Heiko Klug Interview


Heiko Klug is a extremely bright designer residing from Germany. Heiko has a background in Graffiti that spills over into some of his current art. In this interview we discuss the equipment that is used to make his amazing art as well as Heiko's inspirations. So lets get into this interview.

1. Welcome to Psdtuts+! Please introduce yourself, give us a brief bio, tell us where you're from, and how you got started in the field.

Hello my name is Heiko Klug, I'm 26 years old and live in Oberhausen, a small town in Germany. I work as a digital media designer in Cologne, in a small agency for print media. Everything started at the age of 14. I started drawing graffiti and a few years later a friend showed me the magic of Photoshop. One thing led to another and after a short time I started to get interested in photo-manipulation.

I’m a full autodidact, meaning I learned everything by myself, and I believe that this is one of the best techniques to learn a topic. I also visited a school for media technologies but this was really a waste of time for me. Yeah and know I get paid for it, so I really shouldn’t be taking it as a joke. It began as a hobby and now it’s my job. I’m really happy about it.


2. From your portfolio I noticed you started a collaborative website with an artist we recently interviewed Kai Isselhorst. Give us a look into how this project came about and where you hope to take it in the future.

Yeah Kai is a good friend of mine; we live next to each other, not too far away. I think it was just a question of time since we started something together and we came up with this creative collective. Its still in the very beginning at the moment and I think we need some time fort the development. The idea behind this is, to develop a little agency in the future, next 10 years maybe. But this is still really far away from actually happening.

3. Since you’re a serious graphic designer you will need serious equipment, what does your work station look like? Do you only use Photoshop? Do you use a tablet; if so then what does it bring to your designs?

Well if my mother would know what I spend on technical equipment...hehe just kidding. I work with a desktop Quad-core 3ghz, 8 gb ram on 2 20 eizo tfts. I also use a Wacom Graphire 3 tablet. Pretty old model. I use my digital cam very often, the new Eos 50d with the fantastic ef 70-200m L 2.8 IS USM glass and some other lenses, flashes and so on. I also got a laptop for the road but I can’t work seriously on it when it comes to colors. For the software I primarily use Photoshop. I also use Blender for the 3D stuff.

4. You have a specific group of designs that are part of the "Cubic Series." Give us a look into the creation and definition of this specific series of illustrations.

The cubic series first started out of a simple material test in Blender.

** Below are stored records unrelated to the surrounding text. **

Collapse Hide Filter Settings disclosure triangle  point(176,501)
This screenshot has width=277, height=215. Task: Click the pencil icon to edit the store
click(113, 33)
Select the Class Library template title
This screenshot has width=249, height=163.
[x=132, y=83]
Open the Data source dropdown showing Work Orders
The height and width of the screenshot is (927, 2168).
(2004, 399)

I used boxes to test a new texture and shade. After a few tweaks I loved the flowing cubes and was thinking about an idea how to connect them, how to bring them to life. I love working with massive static objects and let them flow around. There is no big idea behind these series. I just love the cube as shape and I could bring a dozen others for the series, but I think the people have seen enough cubes hehe. But I got one last piece in the making for this series. Let’s see what I will come up with.

Riders On the Storm

5. How do you think your background in Graffiti has influenced your works now? Has it been a fully positive effect or a somewhat negative effect?

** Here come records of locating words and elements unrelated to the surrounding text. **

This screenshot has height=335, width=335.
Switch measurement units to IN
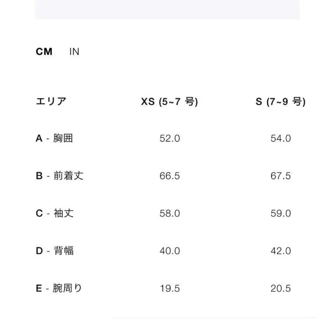(x=74, y=52)
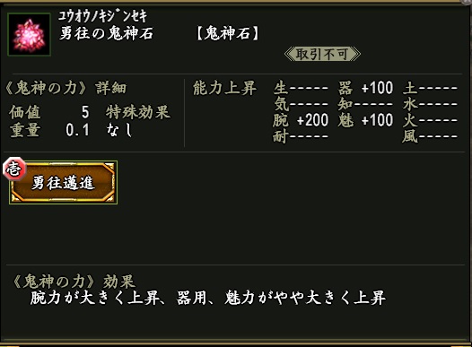Click the 重量 0.1 weight row

49,131
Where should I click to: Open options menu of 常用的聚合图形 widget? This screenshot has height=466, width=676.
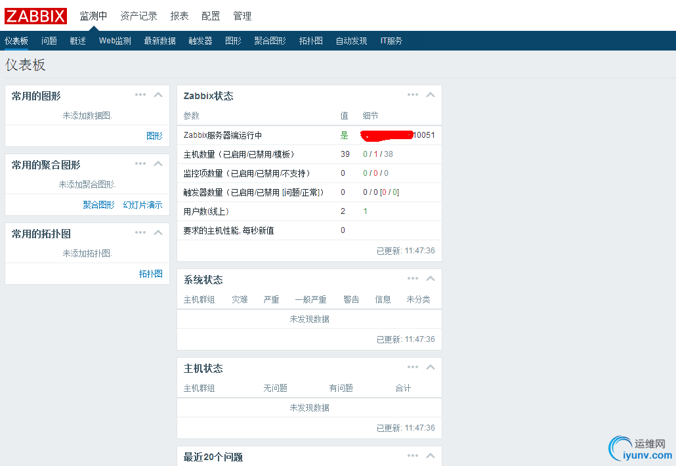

Good question, overall I think it is a positive effect. You can learn a lot form graffiti. Flow, shading, perspective and so on. You can see in some of my pieces the background I have in graffiti.

Artifical Existence

6. Who or what were your main influences that made you pursue the field of designing?

Inspiration could come from everywhere. Personal I received the biggest inspiration form music and movies. I can’t describe exactly how an idea came in my mind but its mostly on the way home, sitting in the train and listening to some good tunes. I think if you go through the world, with open eyes even a trash-can can be inspiring.


7. Now you are a very accomplished designer, what advice would you give a starting artist who would want to put his work out there commercially to be hired for commissions?

I’m often asked how you can make money in the shortest time. I always ask those people why they are doing what they do. I do this because I love what I do. I cant imagine a life without it and its one of the best feelings when you can express yourself. Everything else comes natural. There will be a day when a company or agency comes to you and asks you if you could do something for them.

What I mean is, you have to be patient. Don’t sell yourself. I also rejected a few client jobs because I don’t like what they would do with my work or I find the concept boring or whatever. Don’t be a client whore and never forget why your doing this. If you want to make money in a short time, then go to the casino. Sure you can also lose everything, but that can also happen if you work with the wrong clients.

I Dont Want to Wake up II

8. Thanks again for providing Psdtuts+ with this opportunity to interview you, any final thoughts? What would you tell other designers that hope to be as good as you one day?

For all the beginners out there, do what you would do. Don’t try to be something else or say you want to be like... If you do this you cant get better than your idols. Just have patience. It could help to copy some pieces of other designers to see how they work, but if you do something like this, never publish that stuff. No one likes that. Really. Select carefully the work you publish. I often wait a week or two after finishing a piece before publishing, sometimes to make some improvements I didn’t think about before. Thanks for the interview, was my pleasure to answer you questions. Have a nice day!